Your task :: Rewrite the listing between its first line and the line holding "at (436, 391).", inclusive, substituting "desktop automation agent" for "GUI agent" and leaving everything else unchanged.

Given data ::
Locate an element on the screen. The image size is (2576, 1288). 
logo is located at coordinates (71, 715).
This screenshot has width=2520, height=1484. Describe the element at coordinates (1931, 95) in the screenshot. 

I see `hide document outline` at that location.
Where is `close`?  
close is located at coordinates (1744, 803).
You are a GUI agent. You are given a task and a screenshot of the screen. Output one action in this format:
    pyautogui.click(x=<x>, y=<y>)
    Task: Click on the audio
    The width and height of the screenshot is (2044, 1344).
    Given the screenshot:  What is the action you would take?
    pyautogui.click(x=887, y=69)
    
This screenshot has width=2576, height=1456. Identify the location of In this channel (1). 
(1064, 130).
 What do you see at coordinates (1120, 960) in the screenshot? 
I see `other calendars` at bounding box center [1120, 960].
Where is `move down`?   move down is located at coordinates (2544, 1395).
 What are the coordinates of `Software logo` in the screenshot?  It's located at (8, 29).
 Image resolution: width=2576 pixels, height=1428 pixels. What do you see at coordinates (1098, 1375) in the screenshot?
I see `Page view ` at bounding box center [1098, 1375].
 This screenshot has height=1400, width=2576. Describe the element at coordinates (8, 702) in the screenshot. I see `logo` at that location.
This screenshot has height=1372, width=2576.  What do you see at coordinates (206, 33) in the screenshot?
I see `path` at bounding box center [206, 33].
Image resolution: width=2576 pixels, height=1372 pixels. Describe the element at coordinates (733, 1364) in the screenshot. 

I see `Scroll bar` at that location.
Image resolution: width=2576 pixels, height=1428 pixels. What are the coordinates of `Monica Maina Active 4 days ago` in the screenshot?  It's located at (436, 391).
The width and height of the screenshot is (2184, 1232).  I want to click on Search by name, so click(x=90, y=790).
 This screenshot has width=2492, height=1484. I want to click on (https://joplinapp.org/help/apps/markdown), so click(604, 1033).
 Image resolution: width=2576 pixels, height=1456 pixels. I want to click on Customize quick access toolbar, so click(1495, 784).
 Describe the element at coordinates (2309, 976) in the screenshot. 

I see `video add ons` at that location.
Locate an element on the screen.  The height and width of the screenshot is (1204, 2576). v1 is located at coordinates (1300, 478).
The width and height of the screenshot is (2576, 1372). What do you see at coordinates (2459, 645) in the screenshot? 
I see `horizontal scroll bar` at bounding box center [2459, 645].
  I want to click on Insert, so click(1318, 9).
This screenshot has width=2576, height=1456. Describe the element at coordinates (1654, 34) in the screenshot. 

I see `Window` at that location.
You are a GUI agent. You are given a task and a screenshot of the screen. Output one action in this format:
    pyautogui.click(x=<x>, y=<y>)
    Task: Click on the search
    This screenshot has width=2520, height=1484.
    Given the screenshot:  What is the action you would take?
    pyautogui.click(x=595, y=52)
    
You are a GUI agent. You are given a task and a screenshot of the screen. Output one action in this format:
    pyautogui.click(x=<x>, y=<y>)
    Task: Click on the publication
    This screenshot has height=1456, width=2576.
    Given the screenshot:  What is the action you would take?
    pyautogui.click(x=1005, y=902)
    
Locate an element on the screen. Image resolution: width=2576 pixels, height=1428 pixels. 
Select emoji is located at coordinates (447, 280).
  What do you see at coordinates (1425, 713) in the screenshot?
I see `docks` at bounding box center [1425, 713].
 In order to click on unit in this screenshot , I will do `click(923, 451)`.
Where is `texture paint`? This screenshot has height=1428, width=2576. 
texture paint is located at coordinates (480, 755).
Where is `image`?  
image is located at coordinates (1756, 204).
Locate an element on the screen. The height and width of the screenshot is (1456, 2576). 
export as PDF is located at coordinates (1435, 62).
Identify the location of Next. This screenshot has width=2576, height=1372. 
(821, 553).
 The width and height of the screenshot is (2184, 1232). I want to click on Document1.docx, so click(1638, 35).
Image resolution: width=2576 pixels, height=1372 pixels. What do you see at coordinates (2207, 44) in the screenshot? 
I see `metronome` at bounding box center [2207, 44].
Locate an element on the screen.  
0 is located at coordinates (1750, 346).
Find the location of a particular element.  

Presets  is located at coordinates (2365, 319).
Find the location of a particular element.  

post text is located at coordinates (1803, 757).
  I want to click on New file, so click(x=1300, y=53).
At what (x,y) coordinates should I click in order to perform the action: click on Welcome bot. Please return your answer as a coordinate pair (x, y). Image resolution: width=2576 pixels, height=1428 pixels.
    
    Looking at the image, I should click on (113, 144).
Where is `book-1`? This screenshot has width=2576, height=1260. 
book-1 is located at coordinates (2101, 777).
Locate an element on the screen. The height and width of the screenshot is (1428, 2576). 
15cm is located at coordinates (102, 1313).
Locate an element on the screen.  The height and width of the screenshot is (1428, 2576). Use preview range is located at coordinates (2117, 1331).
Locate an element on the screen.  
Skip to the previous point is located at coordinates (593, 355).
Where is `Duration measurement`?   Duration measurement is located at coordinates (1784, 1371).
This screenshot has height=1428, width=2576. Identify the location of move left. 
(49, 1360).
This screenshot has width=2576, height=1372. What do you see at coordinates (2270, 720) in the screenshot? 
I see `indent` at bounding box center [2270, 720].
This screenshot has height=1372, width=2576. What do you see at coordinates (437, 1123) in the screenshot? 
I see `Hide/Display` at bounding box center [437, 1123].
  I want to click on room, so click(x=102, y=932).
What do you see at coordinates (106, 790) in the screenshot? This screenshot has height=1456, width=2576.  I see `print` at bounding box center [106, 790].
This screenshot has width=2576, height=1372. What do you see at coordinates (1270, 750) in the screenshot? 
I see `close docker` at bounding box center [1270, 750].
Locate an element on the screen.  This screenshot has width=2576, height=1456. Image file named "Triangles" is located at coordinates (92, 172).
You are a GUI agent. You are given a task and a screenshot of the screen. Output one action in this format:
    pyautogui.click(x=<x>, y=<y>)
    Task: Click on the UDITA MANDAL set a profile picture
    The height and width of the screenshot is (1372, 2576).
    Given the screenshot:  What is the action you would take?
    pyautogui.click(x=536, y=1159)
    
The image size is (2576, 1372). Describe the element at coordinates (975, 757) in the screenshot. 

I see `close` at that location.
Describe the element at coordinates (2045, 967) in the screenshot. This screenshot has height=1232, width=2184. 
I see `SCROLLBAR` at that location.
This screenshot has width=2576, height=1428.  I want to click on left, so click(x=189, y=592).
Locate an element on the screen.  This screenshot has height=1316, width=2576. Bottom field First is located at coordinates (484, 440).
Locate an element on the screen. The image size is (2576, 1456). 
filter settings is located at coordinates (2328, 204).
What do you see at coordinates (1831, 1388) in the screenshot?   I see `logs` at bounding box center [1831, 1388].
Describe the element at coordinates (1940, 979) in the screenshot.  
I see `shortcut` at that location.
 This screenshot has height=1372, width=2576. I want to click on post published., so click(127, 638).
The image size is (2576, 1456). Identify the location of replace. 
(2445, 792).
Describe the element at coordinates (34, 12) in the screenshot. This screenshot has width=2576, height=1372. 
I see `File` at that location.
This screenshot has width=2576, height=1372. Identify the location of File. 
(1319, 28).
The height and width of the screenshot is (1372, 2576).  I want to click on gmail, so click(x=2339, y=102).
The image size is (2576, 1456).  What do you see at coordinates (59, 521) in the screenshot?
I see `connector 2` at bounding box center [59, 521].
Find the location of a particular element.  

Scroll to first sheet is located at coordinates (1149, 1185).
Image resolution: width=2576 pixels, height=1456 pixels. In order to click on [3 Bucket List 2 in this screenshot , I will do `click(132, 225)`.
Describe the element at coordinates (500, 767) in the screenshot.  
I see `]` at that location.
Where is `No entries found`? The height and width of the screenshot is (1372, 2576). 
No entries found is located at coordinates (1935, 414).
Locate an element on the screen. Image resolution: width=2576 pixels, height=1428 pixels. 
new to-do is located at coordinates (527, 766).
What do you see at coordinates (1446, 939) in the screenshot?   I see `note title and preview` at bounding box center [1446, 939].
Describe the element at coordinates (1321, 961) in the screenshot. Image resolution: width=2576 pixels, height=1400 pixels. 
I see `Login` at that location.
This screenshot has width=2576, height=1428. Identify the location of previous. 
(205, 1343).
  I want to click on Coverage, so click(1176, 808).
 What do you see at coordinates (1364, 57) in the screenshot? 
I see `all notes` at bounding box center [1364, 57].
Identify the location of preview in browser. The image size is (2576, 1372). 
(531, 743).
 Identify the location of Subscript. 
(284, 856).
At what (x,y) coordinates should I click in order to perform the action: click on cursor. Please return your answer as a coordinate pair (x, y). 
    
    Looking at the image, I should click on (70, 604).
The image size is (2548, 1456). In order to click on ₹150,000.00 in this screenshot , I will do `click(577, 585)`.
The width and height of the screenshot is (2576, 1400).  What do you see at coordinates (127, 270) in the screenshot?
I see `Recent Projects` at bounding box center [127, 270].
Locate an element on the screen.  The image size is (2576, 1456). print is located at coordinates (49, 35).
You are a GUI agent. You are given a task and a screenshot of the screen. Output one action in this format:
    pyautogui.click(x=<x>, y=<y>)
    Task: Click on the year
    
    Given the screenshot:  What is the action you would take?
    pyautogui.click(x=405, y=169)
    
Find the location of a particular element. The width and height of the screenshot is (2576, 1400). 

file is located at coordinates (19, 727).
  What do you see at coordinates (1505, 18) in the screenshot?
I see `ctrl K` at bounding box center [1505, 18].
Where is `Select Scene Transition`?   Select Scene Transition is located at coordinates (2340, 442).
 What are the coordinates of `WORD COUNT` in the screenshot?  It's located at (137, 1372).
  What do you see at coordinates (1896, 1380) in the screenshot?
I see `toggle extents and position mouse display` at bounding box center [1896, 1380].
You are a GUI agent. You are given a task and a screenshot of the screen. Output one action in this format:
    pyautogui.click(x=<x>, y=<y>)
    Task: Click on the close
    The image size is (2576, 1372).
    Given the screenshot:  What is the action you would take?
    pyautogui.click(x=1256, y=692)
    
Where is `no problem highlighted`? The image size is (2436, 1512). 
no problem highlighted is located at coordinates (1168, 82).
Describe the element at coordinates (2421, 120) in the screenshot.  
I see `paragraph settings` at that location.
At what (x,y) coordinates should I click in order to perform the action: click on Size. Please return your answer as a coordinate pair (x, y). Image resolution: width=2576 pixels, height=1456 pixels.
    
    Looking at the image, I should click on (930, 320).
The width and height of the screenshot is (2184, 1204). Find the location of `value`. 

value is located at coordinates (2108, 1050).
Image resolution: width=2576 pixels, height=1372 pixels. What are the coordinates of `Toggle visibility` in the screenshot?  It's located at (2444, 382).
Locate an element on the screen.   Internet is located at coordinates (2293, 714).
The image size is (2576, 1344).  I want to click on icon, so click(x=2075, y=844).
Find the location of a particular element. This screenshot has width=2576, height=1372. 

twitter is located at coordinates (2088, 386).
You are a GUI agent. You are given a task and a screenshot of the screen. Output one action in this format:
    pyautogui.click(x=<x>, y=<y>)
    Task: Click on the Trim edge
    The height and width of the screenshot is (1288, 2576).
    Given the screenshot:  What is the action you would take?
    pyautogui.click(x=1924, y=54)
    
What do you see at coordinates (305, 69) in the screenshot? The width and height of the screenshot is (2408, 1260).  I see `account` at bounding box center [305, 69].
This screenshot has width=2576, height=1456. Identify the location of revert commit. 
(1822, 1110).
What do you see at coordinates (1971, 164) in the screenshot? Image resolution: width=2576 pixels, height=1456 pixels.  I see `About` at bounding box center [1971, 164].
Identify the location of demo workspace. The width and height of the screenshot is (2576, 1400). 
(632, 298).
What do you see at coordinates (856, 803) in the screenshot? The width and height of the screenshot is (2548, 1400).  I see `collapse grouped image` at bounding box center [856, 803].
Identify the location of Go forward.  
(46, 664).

Exercise answer ::
Locate an element on the screen. The image size is (2576, 1288). 
logo is located at coordinates (71, 715).
This screenshot has width=2520, height=1484. Describe the element at coordinates (1931, 95) in the screenshot. 

I see `hide document outline` at that location.
Where is `close`?  
close is located at coordinates (1744, 803).
You are a desktop automation agent. You are given a task and a screenshot of the screen. Output one action in this format:
    pyautogui.click(x=<x>, y=<y>)
    Task: Click on the audio
    The width and height of the screenshot is (2044, 1344).
    Given the screenshot:  What is the action you would take?
    pyautogui.click(x=887, y=69)
    
This screenshot has width=2576, height=1456. Identify the location of In this channel (1). 
(1064, 130).
 What do you see at coordinates (1120, 960) in the screenshot? 
I see `other calendars` at bounding box center [1120, 960].
Where is `move down`?   move down is located at coordinates (2544, 1395).
 What are the coordinates of `Software logo` in the screenshot?  It's located at (8, 29).
 Image resolution: width=2576 pixels, height=1428 pixels. What do you see at coordinates (1098, 1375) in the screenshot?
I see `Page view ` at bounding box center [1098, 1375].
 This screenshot has height=1400, width=2576. Describe the element at coordinates (8, 702) in the screenshot. I see `logo` at that location.
This screenshot has height=1372, width=2576.  What do you see at coordinates (206, 33) in the screenshot?
I see `path` at bounding box center [206, 33].
Image resolution: width=2576 pixels, height=1372 pixels. Describe the element at coordinates (733, 1364) in the screenshot. 

I see `Scroll bar` at that location.
Image resolution: width=2576 pixels, height=1428 pixels. What are the coordinates of `Monica Maina Active 4 days ago` in the screenshot?  It's located at (436, 391).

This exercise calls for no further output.